Per il governativo Sì le previsioni promettono un netto miglioramento, anche se il fronte avverso è agguerrito come non mai. Quindi ogni scenario per il dopo referendum rimane apertissimo e, come sempre in Italia, assai complesso da prevedere.
Se vince il Sì nulla quaestio: la legislatura sarà destinata alla scadenza naturale con un Matteo Renzi loquace come non mai, pronto a riscuotere il dividendo interno ed incoronarsi (per anni) “Granduca” del Nazareno, una sinistra interna al PD costretta ad emigrare pena l’inesistenza politica, un centrodestra pressoché annichilito (Berlusconi – abilmente – ha detto cosa farà dopo la vittoria del No, ma non dopo un’affermazione del Sì), e i Cinque Stelle intenti a sbrigare le “faccende” di casa (il caso delle firme in Sicilia come a Bologna e, soprattutto, la vertenza Raggi nella capitale), consapevoli comunque di essere rimasti ormai l’unico argine all’avanzata del “Granducato d’Italia”.

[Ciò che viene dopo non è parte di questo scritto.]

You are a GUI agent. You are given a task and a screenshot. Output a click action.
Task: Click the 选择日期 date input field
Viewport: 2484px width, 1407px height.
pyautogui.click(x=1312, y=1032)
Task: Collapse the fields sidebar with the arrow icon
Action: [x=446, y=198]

Se invece dovesse prevalere il No – come tutti i sondaggi fino a qualche settimana facevano prevedere – cosa succederà? Matteo Renzi – più di ogni altro leader – si giocherà davvero tutto. Il Premier non potrà, in quel caso, sbagliare sia sul fronte interno dove “i rottamati” torneranno a chiedere la sua testa di segretario (per la quale comunque servirà un congresso e quindi vari mesi di tempo), sia sul fronte “Quirinale”. Ma soprattutto, non potrà né dovrà deludere i milioni di cittadini che domenica 4 dicembre – da destra, come da sinistra e dal centro – gli faranno fiducia.
Ecco che le scelte, allora, non potranno che essere consequenziali a quanto affermato e ribadito in campagna elettorale. Quindi? Dimissioni da Premier e il “no expedit” ad ogni ipotesi di sostegno o partecipazione ad un nuovo Governo. “Chi avrà vinto il referendum – sarà l’ovvia motivazione del rottamatore (allora dimezzato) – avrà il diritto-dovere di governare e di dare all’Italia un nuovo sistema elettorale”.
Insomma una sorta di “vedetevela voi” che significherà pressioni da ogni dove (anche dall’interno del “cerchio magico”) ma anche un consenso ferreo nel Paese per aver tenuto testa – pubblicamente – alla Casta, non aver accettato compromessi (anche lusinghieri) e – con ciò – aver mantenuto le promesse elettorali.